Does it still apply to newer gen lower TDP CPUs?


----------



## natr0n (Feb 26, 2017)

Vrms stuff was integrated into the intel chips from what I read so less were used on boards.

As for new amd chips and vrms on boards you would assume we dont know till reviews.


----------



## FR@NK (Feb 26, 2017)

No one really know just yet because we dont have Zen processors to play with. I would guess we are gunna need beefy VRMs if we want to get good overclocks on the new 8 core chips. My 8 core intel only pulls ≈100 watts while gaming at 4.5GHz. I think the lower end AM4 boards might have issues at this power level. I've seen 160+watts running heavy AVX2 work loads at 4.3GHz.


----------



## lukart (Feb 26, 2017)

Looks like Gibbo from Overclockers shop saying that he strongly recommends the X370 Crosshair or Taichi for 4Ghz+ overclocking on all 8 cores.


----------



## Vya Domus (Feb 26, 2017)

Depends whether or not you plan on overclocking , if you don't most likely you can throw the 1800x even in a lower end motherboard and not encounter any problem. If you want to overclock things might get ugly , no one knows how clock rates scale  with power consumption , these things are usually not linear and in order to achieve a certain overclock you might need some beefy VRM configuration and cooling.



lukart said:


> Looks like Gibbo from Overclockers shop saying that he strongly recommends the X370 Crosshair or Taichi for 4Ghz+ overclocking on all 8 cores.

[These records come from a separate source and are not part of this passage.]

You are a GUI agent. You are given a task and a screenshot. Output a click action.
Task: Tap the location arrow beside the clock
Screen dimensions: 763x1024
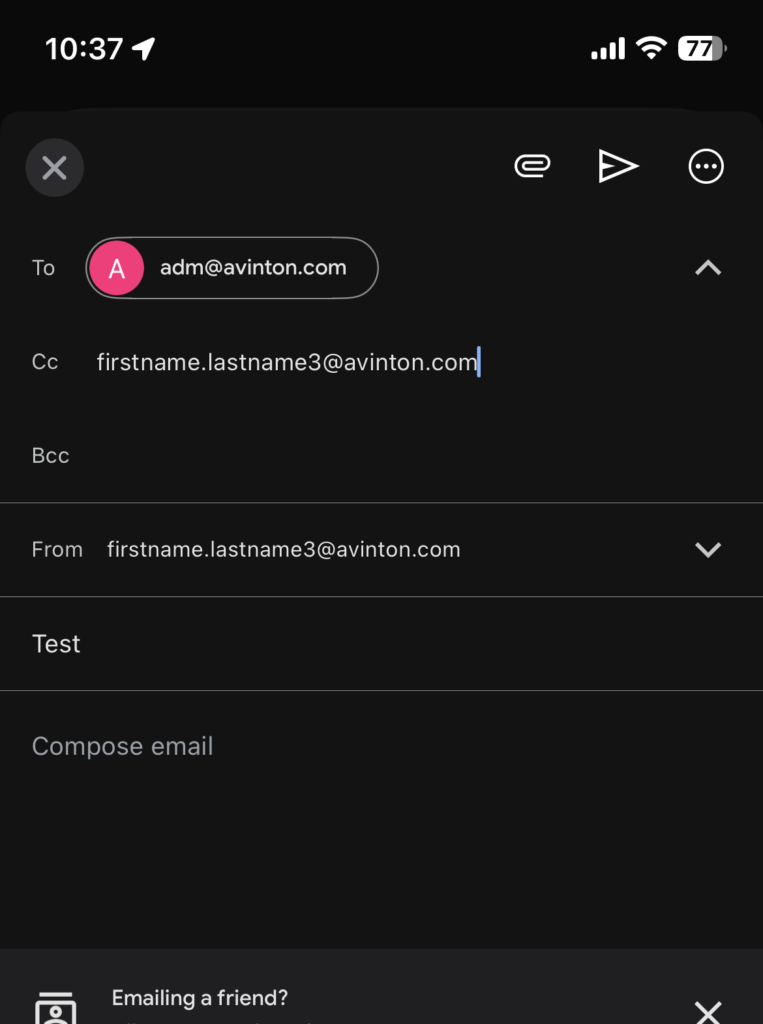pos(144,48)
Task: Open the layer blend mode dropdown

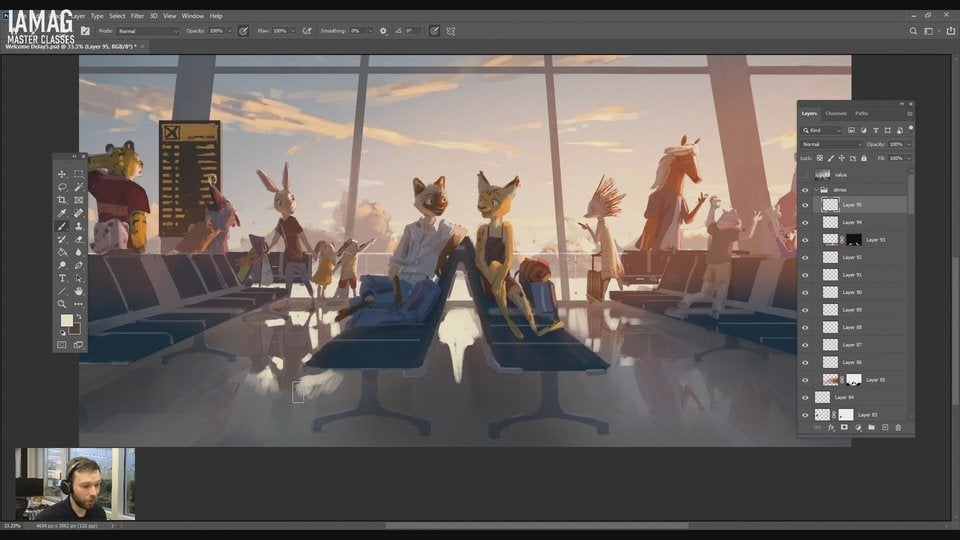Action: click(x=830, y=144)
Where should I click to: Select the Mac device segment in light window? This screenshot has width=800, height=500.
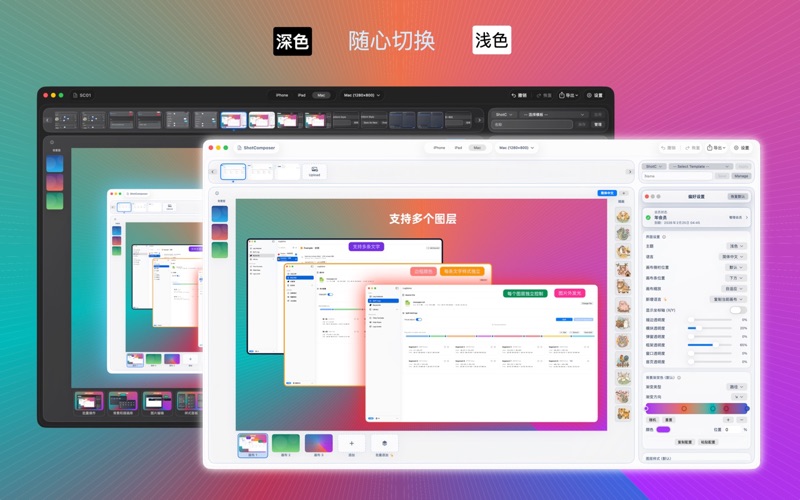(x=477, y=147)
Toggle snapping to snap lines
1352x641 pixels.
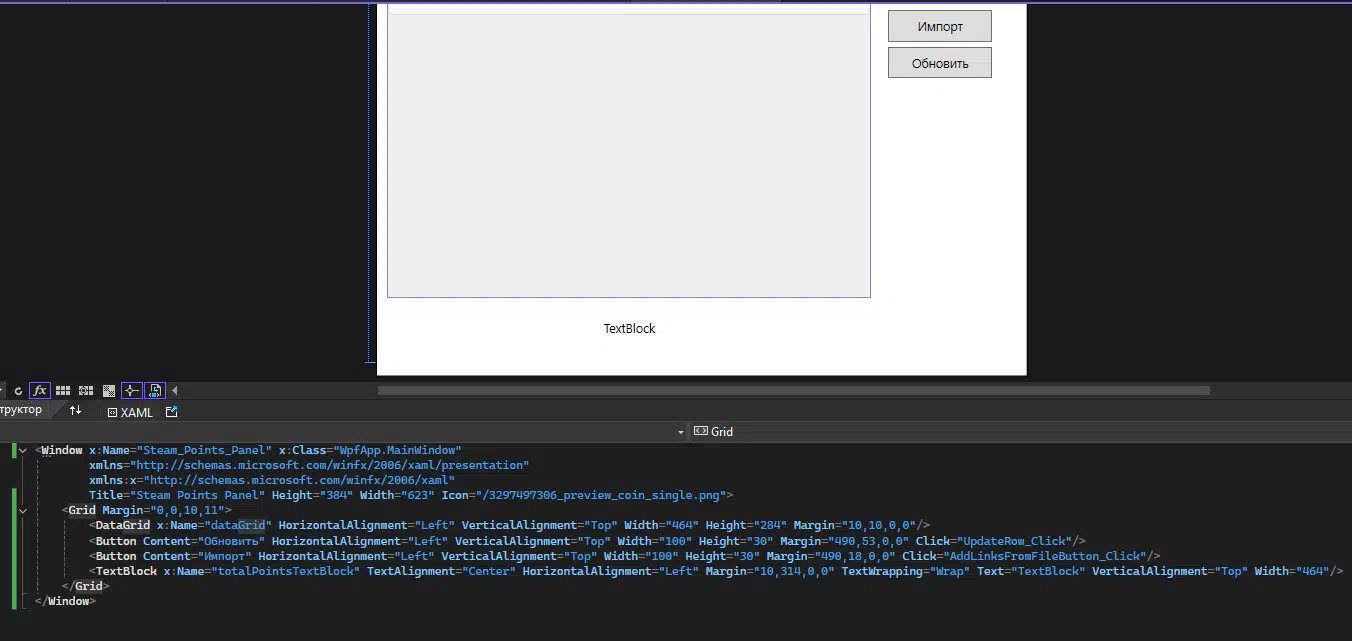tap(132, 391)
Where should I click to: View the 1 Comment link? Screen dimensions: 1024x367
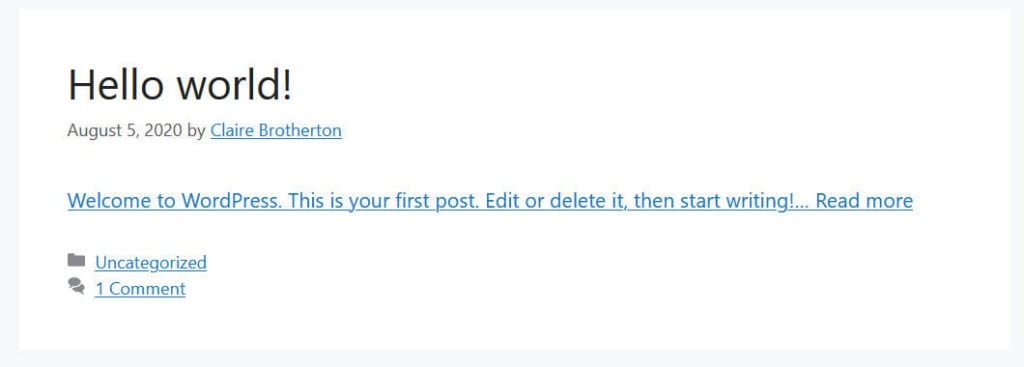[x=140, y=289]
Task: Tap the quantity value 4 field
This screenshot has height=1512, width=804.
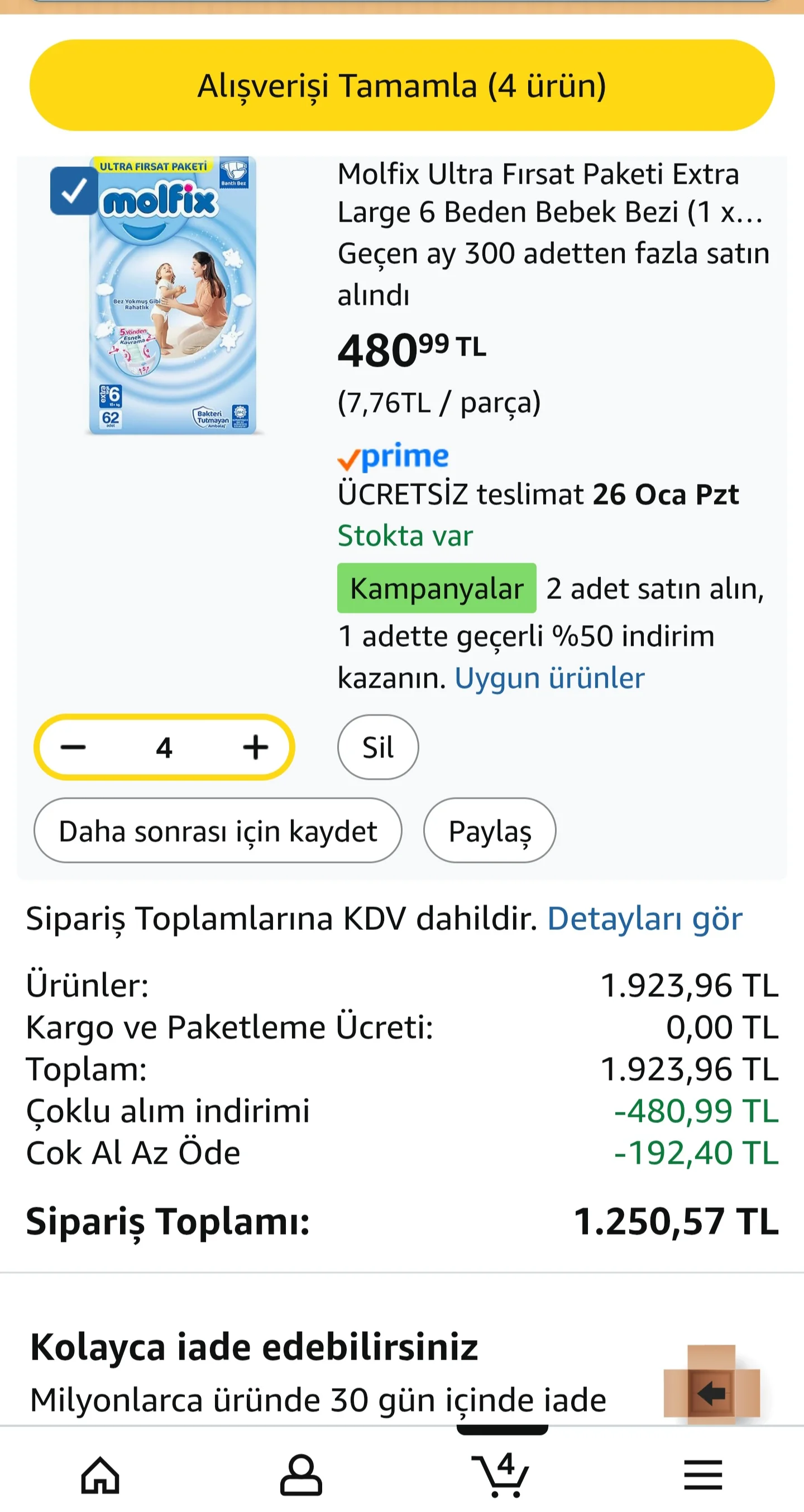Action: pos(164,747)
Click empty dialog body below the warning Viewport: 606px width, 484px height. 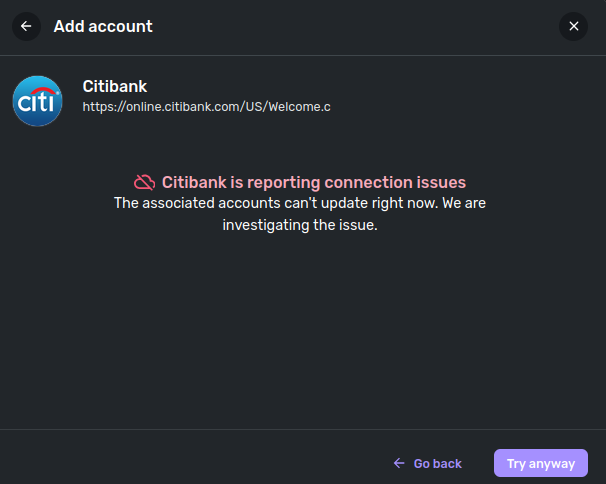pyautogui.click(x=303, y=329)
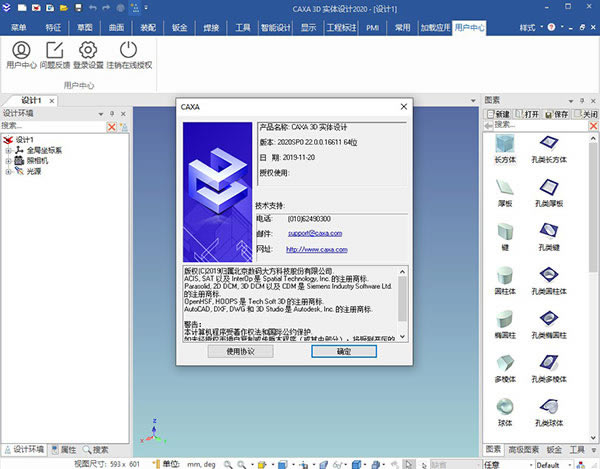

That's nothing more than a guess , until people get these things up and running and start pushing them no one can say for certain.


----------



## EarthDog (Feb 26, 2017)

I'm going to say yes. Considering the lack of scaling from 4ghz stock to requiring ln2 in order to hit 5ghz, I think it scales power/temps up pretty quickly...

These aren't going to do much more than 4.3-4.4ghz on WATER (all cores).



Vya Domus said:


> Depends whether or not you plan on overclocking , if you don't most likely you can throw the 1800x even in a lower end motherboard and not encounter any problem.


well, you'd think that was true, but it isn't. Sadly, there were dozens of amd boards which said it supported the 8370 only to end up throttling at stock speeds because of toasty socket and vrms. This is why the thread is quite a valid question.


----------



## Vya Domus (Feb 26, 2017)

EarthDog said:


> well, you'd think that was true, but it isn't. Sadly, there were dozens of amd boards which said it supported the 8370 only to end up throttling at stock speeds because of toasty socket and vrms. This is why the thread is quite a valid question.



But that was a 125W cpu (and that value was very optimistic) 95W cpu's should have no problem on basic 4+1 phase boards unless the TDP AMD provided is way off from what it is in reality and the board is absolute shit.


----------



## EarthDog (Feb 26, 2017)

Yep... knew that. My answer doesn't change. 

I'm hoping you are right, but wouldn't bet on it from what I've seen.


----------



## Vario (Feb 26, 2017)

More and better power phases is always important for OC.


----------



## TheoneandonlyMrK (Feb 26, 2017)

Vya Domus said:


> But that was a 125W cpu (and that value was very optimistic) 95W cpu's should have no problem on basic 4+1 phase boards unless the TDP AMD provided is way off from what it is in reality and the board is absolute shit.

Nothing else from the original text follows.